Thursday, February 25, 2010
Matt on DIPS
Everything he says in the first half, I’m on board with, especially this:
The reality is that everybody who can get hitters to whiff enough to hold a roster spot on a major-league team has similar skills at preventing hits on balls in play.
DIPS is so powerful because the 75% of the time you put the ball in play, you better be darned good at it overall. If you keep getting hammered, you won’t even have a chance at making MLB.
This however:
This is the reason that tRA did so poorly at predicting ERA the following year compared to FIP, despite having all of the same information and batted ball rates mixed in. Since tRA asked the question, “What would the average pitcher’s ERA be, given his strikeout, walk, home run, pop-up, ground-ball, non-HR outfield fly ball, and line-drive rate?” it was given an answer that highly correlated with line drives. There is a negative -0.23 correlated between line drive in a given season and ERA for pitchers who pitched at least 40 innings, but line-drive rate does not carry over to the following season. Thus, any DIPS statistic that relies on line-drive rate will unravel the following season if it tries to predict ERA. That is why when tRA was compared to FIP in predicting the following year’s ERA, it did worse. It uses all the same information, and a bunch of extra information to confuse itself. Basically, tRA is FIP having a nightmare.

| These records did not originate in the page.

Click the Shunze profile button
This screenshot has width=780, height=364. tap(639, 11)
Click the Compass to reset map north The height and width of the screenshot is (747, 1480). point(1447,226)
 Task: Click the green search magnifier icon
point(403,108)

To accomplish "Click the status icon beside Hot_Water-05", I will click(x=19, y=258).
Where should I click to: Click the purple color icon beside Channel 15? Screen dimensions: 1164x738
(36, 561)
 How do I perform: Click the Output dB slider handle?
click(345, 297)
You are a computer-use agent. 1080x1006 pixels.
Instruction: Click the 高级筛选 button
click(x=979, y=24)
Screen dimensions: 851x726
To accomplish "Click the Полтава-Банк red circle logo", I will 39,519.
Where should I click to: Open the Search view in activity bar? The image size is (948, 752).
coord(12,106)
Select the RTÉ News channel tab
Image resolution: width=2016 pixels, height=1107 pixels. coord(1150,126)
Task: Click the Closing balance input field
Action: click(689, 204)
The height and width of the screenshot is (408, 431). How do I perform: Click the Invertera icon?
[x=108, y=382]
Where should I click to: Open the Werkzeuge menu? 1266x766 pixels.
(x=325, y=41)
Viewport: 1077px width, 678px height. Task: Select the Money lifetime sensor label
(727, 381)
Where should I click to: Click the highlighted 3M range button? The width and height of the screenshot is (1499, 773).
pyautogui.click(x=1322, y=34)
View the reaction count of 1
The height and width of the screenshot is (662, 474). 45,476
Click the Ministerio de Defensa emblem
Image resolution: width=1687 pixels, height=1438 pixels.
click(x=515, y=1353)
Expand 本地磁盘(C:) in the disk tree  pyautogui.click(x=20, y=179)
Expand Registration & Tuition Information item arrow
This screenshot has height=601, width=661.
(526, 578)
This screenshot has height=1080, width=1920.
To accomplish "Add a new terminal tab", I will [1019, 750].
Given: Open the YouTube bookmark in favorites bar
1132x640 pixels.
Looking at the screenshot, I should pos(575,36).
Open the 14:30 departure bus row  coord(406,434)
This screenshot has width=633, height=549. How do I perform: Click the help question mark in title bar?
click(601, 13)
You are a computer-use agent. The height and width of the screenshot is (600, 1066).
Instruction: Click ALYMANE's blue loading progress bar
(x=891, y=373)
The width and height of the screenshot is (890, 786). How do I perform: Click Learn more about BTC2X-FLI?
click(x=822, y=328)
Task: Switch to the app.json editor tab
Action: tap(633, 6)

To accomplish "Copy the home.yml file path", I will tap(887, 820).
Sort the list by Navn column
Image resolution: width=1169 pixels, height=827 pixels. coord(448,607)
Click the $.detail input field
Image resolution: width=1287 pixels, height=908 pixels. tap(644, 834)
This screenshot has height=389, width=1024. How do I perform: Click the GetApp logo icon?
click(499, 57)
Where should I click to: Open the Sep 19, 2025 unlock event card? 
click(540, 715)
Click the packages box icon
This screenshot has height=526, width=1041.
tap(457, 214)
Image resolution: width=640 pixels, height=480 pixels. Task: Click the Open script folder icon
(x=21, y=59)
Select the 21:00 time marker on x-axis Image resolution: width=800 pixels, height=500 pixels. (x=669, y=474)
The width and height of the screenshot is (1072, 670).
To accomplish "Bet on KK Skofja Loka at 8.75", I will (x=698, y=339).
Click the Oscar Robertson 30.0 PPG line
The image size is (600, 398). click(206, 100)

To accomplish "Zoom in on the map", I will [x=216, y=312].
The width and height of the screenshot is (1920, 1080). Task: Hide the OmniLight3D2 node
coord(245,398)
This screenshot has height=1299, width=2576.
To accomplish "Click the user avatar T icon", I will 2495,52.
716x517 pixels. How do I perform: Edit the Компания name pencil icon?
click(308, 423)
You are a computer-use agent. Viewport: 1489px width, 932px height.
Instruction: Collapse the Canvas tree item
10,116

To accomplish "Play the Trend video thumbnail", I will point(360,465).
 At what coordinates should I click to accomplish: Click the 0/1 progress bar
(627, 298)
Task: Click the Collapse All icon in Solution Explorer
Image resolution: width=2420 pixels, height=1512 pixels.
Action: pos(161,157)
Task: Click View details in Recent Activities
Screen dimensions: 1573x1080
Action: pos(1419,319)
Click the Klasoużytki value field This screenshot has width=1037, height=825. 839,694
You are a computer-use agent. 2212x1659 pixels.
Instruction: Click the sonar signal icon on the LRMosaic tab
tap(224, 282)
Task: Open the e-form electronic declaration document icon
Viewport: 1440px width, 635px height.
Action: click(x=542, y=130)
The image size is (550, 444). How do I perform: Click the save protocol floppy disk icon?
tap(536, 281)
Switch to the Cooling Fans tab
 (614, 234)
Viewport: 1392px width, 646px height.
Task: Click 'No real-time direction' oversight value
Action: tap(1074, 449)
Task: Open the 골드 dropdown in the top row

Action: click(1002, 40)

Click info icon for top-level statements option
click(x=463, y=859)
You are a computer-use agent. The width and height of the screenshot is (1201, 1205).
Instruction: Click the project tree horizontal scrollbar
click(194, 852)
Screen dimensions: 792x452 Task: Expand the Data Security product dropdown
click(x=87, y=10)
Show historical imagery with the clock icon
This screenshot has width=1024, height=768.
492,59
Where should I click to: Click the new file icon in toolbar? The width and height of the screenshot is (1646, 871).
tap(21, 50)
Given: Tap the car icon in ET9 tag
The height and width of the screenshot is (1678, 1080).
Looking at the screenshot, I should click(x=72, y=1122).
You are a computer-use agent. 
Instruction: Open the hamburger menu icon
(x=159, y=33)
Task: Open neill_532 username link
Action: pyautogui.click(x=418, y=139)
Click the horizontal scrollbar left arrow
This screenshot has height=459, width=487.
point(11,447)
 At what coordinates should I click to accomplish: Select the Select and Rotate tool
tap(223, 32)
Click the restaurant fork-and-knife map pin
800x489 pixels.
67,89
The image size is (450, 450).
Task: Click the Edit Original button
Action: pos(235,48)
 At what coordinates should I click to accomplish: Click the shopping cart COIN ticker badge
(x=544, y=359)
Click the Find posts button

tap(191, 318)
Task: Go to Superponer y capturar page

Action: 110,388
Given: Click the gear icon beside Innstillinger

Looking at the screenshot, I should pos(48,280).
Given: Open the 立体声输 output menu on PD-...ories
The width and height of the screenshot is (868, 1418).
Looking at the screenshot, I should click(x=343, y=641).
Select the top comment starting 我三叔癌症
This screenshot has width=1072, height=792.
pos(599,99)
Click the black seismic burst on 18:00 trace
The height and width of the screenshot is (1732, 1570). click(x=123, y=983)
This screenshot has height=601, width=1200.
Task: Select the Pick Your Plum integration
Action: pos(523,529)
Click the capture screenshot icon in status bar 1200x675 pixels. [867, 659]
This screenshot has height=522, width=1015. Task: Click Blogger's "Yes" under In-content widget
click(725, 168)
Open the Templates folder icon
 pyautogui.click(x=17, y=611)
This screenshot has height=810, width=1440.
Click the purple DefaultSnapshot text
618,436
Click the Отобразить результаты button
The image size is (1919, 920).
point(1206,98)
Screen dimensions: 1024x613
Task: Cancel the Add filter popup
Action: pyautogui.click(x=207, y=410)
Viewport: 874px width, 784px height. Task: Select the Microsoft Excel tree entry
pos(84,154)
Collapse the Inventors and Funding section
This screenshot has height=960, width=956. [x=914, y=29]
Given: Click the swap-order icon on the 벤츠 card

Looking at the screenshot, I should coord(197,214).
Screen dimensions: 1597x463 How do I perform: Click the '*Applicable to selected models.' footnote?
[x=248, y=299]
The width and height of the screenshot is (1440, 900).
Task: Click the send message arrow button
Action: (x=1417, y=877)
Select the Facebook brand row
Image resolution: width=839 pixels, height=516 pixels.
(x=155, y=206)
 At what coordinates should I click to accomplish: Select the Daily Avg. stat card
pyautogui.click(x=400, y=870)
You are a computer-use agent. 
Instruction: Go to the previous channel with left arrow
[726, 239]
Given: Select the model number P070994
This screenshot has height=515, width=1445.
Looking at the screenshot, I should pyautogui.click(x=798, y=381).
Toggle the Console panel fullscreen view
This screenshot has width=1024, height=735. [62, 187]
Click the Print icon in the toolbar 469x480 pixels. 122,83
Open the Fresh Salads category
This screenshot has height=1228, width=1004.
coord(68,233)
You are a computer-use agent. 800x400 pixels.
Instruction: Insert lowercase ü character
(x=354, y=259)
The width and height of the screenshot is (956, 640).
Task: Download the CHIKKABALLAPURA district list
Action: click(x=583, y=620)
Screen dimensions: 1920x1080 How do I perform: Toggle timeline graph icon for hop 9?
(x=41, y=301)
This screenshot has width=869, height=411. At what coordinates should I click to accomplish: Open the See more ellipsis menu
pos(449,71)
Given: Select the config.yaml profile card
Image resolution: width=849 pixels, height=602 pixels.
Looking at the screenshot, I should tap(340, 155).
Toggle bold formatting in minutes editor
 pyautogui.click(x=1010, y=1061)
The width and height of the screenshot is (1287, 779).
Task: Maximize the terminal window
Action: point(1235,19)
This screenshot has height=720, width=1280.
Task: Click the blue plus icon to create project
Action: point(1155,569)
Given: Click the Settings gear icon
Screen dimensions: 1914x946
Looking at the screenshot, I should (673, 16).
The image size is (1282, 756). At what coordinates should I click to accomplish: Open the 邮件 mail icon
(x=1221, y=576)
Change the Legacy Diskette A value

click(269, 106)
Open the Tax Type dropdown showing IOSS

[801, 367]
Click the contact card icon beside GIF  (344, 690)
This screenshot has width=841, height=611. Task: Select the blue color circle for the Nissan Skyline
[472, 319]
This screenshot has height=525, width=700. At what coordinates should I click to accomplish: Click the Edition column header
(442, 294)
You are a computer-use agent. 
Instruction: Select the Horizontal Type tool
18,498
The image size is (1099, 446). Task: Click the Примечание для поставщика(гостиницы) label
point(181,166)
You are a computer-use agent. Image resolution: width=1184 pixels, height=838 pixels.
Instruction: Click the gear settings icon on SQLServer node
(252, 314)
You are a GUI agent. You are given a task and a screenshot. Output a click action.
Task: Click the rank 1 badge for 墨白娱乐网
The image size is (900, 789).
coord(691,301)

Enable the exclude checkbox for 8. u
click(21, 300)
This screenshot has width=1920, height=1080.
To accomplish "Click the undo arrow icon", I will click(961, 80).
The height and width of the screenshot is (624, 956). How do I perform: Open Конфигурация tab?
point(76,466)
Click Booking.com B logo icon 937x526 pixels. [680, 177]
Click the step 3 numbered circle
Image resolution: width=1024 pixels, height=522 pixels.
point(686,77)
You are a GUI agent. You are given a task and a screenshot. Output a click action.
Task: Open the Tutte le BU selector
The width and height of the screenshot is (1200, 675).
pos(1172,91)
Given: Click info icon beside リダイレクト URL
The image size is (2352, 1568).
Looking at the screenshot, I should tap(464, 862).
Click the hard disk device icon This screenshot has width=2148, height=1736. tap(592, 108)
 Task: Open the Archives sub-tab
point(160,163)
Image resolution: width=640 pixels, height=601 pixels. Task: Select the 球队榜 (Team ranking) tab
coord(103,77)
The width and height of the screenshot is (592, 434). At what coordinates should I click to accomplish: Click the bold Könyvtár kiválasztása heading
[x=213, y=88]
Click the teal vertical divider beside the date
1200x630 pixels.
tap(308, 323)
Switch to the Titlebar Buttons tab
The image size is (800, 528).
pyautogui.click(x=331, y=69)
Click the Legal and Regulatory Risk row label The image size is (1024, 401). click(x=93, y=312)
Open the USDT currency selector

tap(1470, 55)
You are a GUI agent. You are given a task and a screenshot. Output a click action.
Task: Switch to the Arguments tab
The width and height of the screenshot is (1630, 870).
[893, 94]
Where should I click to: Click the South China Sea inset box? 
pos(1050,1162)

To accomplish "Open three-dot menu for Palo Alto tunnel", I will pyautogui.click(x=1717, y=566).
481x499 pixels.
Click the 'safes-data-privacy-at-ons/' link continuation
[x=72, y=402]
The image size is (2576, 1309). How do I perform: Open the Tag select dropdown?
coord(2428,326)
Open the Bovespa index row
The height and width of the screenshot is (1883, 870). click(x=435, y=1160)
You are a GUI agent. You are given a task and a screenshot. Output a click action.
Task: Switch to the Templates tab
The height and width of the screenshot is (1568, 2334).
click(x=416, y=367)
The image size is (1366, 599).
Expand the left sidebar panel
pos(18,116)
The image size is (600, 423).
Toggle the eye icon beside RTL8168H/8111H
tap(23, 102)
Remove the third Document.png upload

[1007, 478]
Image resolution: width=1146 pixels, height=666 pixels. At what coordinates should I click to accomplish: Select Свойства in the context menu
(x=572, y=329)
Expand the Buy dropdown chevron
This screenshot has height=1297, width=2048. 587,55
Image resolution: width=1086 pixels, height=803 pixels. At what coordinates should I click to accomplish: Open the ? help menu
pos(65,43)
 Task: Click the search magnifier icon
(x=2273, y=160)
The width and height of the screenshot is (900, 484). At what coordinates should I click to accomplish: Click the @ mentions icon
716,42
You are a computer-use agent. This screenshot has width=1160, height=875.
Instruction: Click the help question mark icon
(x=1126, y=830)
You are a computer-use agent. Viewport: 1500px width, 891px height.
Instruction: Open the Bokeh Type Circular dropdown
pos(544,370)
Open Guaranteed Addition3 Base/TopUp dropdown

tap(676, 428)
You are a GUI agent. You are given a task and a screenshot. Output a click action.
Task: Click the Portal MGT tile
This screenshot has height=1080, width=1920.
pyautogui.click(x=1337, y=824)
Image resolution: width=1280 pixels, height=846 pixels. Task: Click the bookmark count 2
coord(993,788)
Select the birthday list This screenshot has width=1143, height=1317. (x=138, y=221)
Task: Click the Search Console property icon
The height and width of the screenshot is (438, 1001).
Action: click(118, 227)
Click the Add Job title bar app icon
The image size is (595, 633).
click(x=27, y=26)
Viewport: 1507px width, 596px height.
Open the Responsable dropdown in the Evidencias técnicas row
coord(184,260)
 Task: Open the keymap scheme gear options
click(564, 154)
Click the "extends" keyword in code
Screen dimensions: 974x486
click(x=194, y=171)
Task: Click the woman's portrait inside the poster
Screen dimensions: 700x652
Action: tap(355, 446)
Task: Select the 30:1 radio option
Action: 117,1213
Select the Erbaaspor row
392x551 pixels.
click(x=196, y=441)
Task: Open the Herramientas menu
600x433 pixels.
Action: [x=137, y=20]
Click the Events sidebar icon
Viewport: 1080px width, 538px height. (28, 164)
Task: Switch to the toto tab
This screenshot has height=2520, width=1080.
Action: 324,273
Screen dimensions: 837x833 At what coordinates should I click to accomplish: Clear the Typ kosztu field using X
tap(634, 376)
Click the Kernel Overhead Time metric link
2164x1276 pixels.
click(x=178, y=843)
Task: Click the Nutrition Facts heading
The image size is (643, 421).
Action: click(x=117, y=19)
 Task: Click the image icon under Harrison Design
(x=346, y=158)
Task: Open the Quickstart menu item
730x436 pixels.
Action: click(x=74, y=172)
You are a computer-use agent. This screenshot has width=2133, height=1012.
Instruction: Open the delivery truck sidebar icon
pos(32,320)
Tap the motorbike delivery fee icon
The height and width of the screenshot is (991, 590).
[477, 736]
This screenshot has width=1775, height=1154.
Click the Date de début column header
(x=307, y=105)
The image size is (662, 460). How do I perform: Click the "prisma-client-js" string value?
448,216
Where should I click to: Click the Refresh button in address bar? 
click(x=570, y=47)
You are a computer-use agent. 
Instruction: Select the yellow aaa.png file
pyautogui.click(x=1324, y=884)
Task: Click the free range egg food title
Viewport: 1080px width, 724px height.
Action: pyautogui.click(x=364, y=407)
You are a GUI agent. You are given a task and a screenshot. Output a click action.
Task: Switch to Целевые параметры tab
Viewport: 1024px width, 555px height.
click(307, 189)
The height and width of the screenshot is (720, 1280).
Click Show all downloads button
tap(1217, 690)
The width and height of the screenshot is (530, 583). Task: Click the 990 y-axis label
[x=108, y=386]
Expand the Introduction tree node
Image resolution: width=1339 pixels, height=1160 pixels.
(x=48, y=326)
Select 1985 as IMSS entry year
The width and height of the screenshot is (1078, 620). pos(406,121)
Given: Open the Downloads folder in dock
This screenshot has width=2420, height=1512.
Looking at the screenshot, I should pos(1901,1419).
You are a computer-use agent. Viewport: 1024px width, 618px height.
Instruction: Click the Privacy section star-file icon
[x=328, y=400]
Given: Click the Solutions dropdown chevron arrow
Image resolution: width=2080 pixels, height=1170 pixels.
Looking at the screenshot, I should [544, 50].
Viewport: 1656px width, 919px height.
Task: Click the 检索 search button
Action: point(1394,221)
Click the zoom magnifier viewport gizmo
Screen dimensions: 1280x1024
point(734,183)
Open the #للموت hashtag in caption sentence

I introduced Batted Ball FIP (bbFIP) last week. The equation is pretty simple:
ERA = 11*bigs + 3*smalls + constant
where
bigs = [(BB+LD) - (SO+iFB)] / PA
smalls = (oFB - GB) / PA
constant = whatever you need to align to the league
BB = BB-IBB+HBP
Line Drive is in there. And according to my testing of bbFIP and FIP and SIERA:
1.05 bbFIP
1.05 SIERA
1.11 FIP
And Brian’s results:
Year FIP bbFIP qERA bsrERA SIERA Tango wERA
0 0.743 0.840 0.898 0.924 0.883 0.908 0.694
1 1.076 1.026 1.040 1.037 1.010 1.003 1.180
tRA as best as I understand, is similar to bbFIP in terms of parameters used. So, I don’t think Matt is correct in what he said. It simply doesn’t follow my testing and Brian’s testing. My guess is that there may have been a coding issue, perhaps with the way they calibrated tRA? I dunno. But, it just doesn’t sound right.
I also want to point out that the “Tango” that Brian mentioned, which is simply ERA = 11*(BB-SO)/PA + constant did the best! That is, ignore all aspects of batted ball (INCLUDING HOMERUNS!), and focus only on the 25% of the PA that result in a walk, strikeout or hit batter, and it does as well or better than anything out there.